Stored items:
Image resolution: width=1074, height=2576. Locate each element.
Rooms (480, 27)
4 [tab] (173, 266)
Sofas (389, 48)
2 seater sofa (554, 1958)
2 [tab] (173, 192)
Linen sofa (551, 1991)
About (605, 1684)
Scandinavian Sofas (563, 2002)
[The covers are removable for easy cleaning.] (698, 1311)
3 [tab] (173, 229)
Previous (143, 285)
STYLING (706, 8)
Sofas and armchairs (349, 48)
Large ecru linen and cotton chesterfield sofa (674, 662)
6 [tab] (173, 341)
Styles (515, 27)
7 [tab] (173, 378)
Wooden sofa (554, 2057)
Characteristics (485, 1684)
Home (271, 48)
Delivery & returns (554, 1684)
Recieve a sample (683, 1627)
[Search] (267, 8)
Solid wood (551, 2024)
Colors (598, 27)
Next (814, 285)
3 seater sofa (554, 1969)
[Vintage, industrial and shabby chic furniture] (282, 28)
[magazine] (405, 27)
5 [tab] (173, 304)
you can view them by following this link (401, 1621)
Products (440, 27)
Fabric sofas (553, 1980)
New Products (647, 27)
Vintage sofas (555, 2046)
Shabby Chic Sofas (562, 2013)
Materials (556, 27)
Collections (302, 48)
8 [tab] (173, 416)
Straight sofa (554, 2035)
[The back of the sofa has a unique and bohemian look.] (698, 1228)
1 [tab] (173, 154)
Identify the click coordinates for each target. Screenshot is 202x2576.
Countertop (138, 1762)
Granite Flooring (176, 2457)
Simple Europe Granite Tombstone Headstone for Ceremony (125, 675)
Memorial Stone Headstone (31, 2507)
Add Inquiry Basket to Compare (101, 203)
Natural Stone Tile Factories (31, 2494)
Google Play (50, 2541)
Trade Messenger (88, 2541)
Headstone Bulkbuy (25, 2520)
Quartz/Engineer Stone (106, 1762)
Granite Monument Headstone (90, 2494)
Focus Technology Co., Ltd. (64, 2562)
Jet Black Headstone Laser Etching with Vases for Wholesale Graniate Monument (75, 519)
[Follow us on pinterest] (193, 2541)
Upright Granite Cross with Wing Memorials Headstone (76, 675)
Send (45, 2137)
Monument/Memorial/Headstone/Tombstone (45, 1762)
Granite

About this exercise
Set the data down again in full. Keep it exact.

Written solution
Image resolution: width=1074, height=2576. Locate each element.
Rooms (480, 27)
4 [tab] (173, 266)
Sofas (389, 48)
2 seater sofa (554, 1958)
2 [tab] (173, 192)
Linen sofa (551, 1991)
About (605, 1684)
Scandinavian Sofas (563, 2002)
[The covers are removable for easy cleaning.] (698, 1311)
3 [tab] (173, 229)
Previous (143, 285)
STYLING (706, 8)
Sofas and armchairs (349, 48)
Large ecru linen and cotton chesterfield sofa (674, 662)
6 [tab] (173, 341)
Styles (515, 27)
7 [tab] (173, 378)
Wooden sofa (554, 2057)
Characteristics (485, 1684)
Home (271, 48)
Delivery & returns (554, 1684)
Recieve a sample (683, 1627)
[Search] (267, 8)
Solid wood (551, 2024)
Colors (598, 27)
Next (814, 285)
3 seater sofa (554, 1969)
[Vintage, industrial and shabby chic furniture] (282, 28)
[magazine] (405, 27)
5 [tab] (173, 304)
you can view them by following this link (401, 1621)
Products (440, 27)
Fabric sofas (553, 1980)
New Products (647, 27)
Vintage sofas (555, 2046)
Shabby Chic Sofas (562, 2013)
Materials (556, 27)
Collections (302, 48)
8 [tab] (173, 416)
Straight sofa (554, 2035)
[The back of the sofa has a unique and bohemian look.] (698, 1228)
1 [tab] (173, 154)
Identify the click coordinates for each target. Screenshot is 202x2576.
Countertop (138, 1762)
Granite Flooring (176, 2457)
Simple Europe Granite Tombstone Headstone for Ceremony (125, 675)
Memorial Stone Headstone (31, 2507)
Add Inquiry Basket to Compare (101, 203)
Natural Stone Tile Factories (31, 2494)
Google Play (50, 2541)
Trade Messenger (88, 2541)
Headstone Bulkbuy (25, 2520)
Quartz/Engineer Stone (106, 1762)
Granite Monument Headstone (90, 2494)
Focus Technology Co., Ltd. (64, 2562)
Jet Black Headstone Laser Etching with Vases for Wholesale Graniate Monument (75, 519)
[Follow us on pinterest] (193, 2541)
Upright Granite Cross with Wing Memorials Headstone (76, 675)
Send (45, 2137)
Monument/Memorial/Headstone/Tombstone (45, 1762)
Granite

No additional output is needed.